“If it sounds too good to be true, it probably is.”
The key word here, though, is “probably.”
Two years ago, I blogged about a promising new drug that held out hope for a major breakthrough in the treatment of many forms of cancer. It’s called dichloroacetate, or DCA for short. Two trials have been completed at the University of Alberta. Also, clinical trials in patients with solid tumors that have failed standard therapies, as well as in patients with malignant brain tumors have begun.
Desperate people, however, can not and will not wait for the formal clinical trials to be completed, published, reviewed, and submitted to governmental authorities for approval. They don’t have the luxury of time. And, thanks to the miracle of the internet, people are finding out about DCA, and are self-administering their own treatment programs.

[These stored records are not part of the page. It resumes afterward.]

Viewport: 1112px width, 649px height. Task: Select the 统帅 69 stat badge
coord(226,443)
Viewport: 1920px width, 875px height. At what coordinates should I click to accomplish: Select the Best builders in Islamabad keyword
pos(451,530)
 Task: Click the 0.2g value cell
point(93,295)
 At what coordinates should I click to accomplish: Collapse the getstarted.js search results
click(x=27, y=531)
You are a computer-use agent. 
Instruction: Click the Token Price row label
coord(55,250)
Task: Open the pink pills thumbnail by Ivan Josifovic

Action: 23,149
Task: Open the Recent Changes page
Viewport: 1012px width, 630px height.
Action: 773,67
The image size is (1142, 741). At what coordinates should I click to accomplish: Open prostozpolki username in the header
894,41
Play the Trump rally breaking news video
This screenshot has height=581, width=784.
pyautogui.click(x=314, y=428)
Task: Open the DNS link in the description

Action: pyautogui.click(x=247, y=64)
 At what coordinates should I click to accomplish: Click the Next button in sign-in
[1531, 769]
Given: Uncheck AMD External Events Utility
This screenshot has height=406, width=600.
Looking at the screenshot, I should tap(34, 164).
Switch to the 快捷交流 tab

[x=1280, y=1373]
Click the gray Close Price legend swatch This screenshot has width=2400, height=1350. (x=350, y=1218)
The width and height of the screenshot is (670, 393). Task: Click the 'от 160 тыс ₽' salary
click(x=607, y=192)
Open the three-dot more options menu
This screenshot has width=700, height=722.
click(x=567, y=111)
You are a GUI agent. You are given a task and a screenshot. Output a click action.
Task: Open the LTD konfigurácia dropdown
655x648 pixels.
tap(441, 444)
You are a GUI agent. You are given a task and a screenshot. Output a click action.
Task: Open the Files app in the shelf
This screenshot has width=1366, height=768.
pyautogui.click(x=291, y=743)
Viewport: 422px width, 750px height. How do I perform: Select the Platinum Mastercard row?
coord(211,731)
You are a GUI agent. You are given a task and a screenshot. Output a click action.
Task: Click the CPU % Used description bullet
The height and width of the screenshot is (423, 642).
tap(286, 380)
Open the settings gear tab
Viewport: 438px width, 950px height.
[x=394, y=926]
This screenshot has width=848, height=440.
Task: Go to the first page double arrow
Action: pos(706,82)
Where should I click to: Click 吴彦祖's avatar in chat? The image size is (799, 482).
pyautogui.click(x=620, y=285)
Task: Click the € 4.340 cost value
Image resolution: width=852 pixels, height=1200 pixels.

Forums, blogs, and journals have sprung up across the web to bring the needed information to families who are willing to grasp at any available hope. Normally, I would suspect these people would be ripe prey for a con artist, and a healthy skepticism of generally anecdotal evidence would be called for. But, what impresses me the most is that these folks who are blogging their experience are not doing so to make money. They are offering no advertising, nor selling a product. They seem to be motivated only by their desire to share their experience, and to pass along any helpful information that they discover.
I don’t know how long it will take before the FDA will approve DCA for use in cancer treatment. At this point, however, it really doesn’t seem to matter. People are taking the matter into their own hands, and their reported results are truly remarkable.
In this blogger’s humble opinion, this is what the internet is all about.
People-powered news indeed.
This is the original news story from two years ago: “New Scientist”
It sounds almost too good to be true: a cheap and simple drug that kills almost all cancers by switching off their “immortality”. The drug, dichloroacetate (DCA), has already been used for years to treat rare metabolic disorders and so is known to be relatively safe.
It also has no patent, meaning it could be manufactured for a fraction of the cost of newly developed drugs.